Request 1:
Answer these questions from the forum text on engine oil viscosity, one answer per line, marked to match:
(a) Which Canadian province does the text mention for its -40C temperatures?
(b) By roughly how much does the text say temperature increases viscosity over what it would be at 212F?
(c) Which two oil specifications does the text say can go in the same engine?
Request 2:
Carry on the forum text on engine oil viscosity past its final sentence.

═════ Text section ═════

Temperature has a far, FAR greater impact on viscosity than what you see as the grade on the bottle. Engines simply are not that sensitive to viscosity; they can't be, otherwise, when it gets cold, they'd all blow-up. Since they don't, and since Canada doesn't have dozers out pushing all the failed engines off the road in Alberta when it's -40C, it's pretty safe to conclude that this is a REALLY bad take.

Just to add emphasis, temperature increases viscosity a couple thousand times over what it would be at 212F. Going from a 0w20 to a 0w30 doesn't even double the viscosity.

Bearings spin when there's not enough separation...
 
I wasn't talking about the S series engines. I mean that the ll-01 FE and ll-01 can go in the same engine.
You replying to my comment which was a reply to 10W-60 is what confused me.

═════ Raw records ═════

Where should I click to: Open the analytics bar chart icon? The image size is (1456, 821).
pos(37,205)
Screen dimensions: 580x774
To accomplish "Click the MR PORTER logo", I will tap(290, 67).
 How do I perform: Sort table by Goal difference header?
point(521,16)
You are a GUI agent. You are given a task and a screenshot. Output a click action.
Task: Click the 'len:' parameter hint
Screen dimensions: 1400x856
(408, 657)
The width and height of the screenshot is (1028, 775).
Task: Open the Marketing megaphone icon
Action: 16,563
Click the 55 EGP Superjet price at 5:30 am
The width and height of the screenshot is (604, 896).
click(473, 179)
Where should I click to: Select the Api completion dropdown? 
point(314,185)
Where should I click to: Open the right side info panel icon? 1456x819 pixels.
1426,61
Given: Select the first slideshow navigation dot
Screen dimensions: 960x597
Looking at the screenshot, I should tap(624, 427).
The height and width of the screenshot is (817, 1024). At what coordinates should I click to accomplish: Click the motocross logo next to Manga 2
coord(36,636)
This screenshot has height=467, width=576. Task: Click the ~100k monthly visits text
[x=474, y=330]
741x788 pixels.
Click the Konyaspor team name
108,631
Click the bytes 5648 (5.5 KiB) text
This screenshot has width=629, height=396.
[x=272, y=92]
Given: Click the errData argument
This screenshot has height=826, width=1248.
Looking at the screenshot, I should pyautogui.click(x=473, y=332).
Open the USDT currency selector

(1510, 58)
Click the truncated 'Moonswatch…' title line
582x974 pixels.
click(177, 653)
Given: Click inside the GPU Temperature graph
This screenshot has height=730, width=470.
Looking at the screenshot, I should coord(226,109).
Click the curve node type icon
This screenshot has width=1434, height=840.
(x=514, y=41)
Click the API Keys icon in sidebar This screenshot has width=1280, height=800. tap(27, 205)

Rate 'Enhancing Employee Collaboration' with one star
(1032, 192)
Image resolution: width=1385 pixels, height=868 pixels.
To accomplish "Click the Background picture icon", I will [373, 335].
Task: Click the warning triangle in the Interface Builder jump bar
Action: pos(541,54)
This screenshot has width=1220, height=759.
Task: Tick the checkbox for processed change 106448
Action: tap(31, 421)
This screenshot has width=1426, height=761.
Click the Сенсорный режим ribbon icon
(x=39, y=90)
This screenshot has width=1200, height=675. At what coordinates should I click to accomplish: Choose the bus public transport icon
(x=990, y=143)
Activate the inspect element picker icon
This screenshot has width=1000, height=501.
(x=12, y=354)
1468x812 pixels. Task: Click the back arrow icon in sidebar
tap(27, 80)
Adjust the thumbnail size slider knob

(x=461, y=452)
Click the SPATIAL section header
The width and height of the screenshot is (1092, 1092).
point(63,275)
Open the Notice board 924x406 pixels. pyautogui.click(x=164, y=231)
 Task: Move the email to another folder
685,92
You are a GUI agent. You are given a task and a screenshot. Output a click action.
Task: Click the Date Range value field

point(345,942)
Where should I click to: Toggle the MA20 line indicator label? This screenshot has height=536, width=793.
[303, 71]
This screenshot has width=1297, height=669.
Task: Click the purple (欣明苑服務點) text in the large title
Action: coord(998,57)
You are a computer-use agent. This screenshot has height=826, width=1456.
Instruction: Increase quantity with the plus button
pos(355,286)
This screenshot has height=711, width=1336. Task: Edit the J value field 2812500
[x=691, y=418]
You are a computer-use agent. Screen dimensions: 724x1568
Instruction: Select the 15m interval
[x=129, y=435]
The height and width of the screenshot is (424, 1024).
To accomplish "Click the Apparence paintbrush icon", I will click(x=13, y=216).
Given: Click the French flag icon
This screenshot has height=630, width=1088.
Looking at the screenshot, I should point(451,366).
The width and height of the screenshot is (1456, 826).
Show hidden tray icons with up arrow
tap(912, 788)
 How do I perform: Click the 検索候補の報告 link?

═════

Exercise answer 1:
(a) Alberta
(b) A couple thousand times
(c) The ll-01 FE and the ll-01

Exercise answer 2:
I could totally see LL01FE being used in place of LL01. Plenty of people have been using regular 5W-30 (accidentally or on purpose) for forever and the engine's are generally fine as long as intervals are kept reasonable.
 
A nugget of truth is the rod and crank spillage have to lube and cool the cylinder bores.
So there is a bit of truth to volume flow. Not a bearing lube issue.
And don't give me that "positive displacement oil pump" balogna.
If the oil pump has an exit ramp berfore the mains drill- that's where the "extra" oil is flowing.